┌──
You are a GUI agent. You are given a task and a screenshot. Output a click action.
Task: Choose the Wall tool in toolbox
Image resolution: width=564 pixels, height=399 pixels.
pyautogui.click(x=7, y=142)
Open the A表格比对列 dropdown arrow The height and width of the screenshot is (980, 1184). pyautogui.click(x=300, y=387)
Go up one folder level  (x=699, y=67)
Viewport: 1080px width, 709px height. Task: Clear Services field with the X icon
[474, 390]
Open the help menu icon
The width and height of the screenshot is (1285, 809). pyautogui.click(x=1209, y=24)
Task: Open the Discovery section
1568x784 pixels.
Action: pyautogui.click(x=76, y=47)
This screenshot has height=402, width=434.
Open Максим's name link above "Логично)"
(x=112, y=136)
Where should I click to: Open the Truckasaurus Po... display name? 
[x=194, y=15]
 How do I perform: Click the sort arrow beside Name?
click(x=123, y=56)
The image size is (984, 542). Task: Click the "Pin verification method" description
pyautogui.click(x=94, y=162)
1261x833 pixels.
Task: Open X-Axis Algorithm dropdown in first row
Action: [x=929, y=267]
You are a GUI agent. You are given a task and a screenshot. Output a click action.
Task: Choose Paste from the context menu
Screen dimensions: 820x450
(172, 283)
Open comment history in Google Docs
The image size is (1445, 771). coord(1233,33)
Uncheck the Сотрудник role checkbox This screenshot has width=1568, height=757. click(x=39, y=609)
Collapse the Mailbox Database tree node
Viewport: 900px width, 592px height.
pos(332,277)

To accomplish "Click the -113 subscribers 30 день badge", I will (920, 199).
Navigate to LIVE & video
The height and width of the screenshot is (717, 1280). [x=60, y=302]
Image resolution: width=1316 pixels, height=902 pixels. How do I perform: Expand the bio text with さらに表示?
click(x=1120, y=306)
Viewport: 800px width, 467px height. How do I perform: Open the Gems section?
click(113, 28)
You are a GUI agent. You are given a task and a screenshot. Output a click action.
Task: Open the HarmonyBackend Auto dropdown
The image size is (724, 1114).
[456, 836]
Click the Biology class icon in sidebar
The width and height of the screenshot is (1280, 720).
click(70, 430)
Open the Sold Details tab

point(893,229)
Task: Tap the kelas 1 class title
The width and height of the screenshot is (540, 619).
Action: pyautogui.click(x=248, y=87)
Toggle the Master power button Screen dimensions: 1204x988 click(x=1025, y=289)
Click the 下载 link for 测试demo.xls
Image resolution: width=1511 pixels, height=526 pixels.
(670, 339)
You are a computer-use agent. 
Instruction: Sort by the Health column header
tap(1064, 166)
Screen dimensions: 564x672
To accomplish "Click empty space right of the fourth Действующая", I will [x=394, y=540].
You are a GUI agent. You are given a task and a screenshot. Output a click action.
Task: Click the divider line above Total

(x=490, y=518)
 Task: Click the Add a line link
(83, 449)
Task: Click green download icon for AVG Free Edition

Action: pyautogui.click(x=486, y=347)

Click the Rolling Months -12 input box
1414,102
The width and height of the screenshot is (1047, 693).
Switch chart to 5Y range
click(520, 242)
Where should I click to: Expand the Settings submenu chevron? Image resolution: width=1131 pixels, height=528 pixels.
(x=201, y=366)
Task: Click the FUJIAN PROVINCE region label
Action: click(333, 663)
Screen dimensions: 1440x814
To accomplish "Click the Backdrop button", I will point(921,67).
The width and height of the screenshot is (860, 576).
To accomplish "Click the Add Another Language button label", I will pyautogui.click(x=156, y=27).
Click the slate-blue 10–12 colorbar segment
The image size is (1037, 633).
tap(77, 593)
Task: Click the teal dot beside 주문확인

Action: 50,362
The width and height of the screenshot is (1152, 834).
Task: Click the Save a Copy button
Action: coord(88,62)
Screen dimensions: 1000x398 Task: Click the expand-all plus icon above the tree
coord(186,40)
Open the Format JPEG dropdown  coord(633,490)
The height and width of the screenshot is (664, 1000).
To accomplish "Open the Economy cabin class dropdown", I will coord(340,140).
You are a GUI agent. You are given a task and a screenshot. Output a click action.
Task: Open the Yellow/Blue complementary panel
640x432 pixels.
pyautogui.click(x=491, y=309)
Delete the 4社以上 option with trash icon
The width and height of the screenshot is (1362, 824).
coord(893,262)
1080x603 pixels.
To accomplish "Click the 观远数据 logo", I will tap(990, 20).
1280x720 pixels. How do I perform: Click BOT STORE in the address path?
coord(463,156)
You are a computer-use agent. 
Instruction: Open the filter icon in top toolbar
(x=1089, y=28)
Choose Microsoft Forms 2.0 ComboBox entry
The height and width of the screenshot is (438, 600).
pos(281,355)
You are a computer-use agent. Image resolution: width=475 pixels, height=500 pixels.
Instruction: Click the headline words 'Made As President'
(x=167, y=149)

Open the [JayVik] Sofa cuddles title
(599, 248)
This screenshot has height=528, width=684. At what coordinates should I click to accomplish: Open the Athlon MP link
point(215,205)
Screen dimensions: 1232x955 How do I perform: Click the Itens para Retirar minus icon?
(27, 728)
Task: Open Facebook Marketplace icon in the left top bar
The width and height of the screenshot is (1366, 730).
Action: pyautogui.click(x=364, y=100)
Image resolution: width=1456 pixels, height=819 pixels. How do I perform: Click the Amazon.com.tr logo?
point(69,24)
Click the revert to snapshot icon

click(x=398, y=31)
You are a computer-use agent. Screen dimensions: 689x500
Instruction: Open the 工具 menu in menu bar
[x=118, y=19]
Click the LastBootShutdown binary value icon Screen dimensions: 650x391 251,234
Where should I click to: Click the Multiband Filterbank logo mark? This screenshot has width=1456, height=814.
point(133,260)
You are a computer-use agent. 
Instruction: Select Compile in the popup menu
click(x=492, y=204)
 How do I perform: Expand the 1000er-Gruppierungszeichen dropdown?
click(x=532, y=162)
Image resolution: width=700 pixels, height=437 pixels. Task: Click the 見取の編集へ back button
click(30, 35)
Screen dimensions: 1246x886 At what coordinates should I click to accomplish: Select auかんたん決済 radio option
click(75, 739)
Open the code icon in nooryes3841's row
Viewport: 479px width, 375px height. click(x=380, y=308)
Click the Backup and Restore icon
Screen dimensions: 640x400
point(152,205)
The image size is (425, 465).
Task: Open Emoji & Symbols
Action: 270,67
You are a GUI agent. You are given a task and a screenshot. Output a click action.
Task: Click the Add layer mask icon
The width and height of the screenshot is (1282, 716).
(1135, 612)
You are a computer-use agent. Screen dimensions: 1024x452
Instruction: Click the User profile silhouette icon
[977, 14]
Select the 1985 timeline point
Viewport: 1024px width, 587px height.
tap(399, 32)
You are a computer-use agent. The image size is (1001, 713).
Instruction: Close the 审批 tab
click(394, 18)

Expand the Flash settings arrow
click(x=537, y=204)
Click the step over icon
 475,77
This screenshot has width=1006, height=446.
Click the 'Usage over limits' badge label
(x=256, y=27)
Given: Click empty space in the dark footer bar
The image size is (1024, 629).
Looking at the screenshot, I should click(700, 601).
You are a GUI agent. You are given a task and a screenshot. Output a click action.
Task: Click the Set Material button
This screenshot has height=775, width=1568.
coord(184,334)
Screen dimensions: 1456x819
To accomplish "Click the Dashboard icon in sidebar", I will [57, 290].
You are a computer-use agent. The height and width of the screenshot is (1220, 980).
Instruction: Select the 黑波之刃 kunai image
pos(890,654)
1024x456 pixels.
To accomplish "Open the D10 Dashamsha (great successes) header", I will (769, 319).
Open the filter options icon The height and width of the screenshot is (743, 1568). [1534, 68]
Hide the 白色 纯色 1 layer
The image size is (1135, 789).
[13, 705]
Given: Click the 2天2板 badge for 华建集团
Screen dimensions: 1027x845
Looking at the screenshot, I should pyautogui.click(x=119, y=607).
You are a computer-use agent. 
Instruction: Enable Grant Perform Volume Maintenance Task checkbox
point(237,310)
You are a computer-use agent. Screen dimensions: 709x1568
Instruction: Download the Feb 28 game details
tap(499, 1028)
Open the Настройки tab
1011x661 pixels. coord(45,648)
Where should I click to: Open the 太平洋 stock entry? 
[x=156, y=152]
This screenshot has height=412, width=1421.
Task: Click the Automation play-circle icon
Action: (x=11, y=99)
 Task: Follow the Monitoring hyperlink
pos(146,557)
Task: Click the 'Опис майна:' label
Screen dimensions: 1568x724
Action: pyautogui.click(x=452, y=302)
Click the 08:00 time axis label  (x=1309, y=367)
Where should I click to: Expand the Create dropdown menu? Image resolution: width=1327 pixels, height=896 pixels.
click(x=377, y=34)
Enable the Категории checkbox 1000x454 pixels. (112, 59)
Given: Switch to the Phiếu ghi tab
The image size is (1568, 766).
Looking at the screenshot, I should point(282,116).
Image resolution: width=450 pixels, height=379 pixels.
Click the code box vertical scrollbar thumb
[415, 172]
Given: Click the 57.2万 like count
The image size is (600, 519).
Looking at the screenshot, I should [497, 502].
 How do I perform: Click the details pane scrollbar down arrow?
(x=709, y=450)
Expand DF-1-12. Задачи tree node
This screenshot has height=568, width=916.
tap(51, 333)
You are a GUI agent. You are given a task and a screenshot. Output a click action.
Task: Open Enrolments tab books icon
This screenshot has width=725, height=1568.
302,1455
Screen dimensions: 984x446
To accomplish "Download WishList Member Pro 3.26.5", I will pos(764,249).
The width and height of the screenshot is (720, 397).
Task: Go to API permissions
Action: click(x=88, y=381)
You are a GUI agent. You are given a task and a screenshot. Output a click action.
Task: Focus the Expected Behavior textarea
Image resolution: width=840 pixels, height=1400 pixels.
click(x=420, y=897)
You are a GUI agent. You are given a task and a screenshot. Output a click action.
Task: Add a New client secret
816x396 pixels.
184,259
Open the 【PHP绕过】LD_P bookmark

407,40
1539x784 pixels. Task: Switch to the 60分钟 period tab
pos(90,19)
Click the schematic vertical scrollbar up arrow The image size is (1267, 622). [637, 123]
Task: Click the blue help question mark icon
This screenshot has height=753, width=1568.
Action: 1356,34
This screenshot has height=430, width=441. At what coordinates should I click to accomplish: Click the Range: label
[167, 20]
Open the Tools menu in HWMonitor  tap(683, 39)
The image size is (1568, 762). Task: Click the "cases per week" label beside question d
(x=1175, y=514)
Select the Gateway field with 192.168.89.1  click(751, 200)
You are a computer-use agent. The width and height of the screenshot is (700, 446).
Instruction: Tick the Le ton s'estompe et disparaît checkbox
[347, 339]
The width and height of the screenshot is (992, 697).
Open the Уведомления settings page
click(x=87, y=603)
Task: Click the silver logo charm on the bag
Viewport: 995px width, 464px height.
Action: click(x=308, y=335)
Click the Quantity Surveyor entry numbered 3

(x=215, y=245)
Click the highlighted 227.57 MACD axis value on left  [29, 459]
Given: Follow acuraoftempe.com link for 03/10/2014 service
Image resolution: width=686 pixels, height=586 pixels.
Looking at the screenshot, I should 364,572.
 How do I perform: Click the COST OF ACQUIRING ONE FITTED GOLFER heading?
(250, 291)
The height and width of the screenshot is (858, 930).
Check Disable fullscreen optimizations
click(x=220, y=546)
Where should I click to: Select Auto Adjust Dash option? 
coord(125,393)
└──
Whenever the string "node" shows up on a line of the listing, copy that line.

Collapse the Mailbox Database tree node
Expand DF-1-12. Задачи tree node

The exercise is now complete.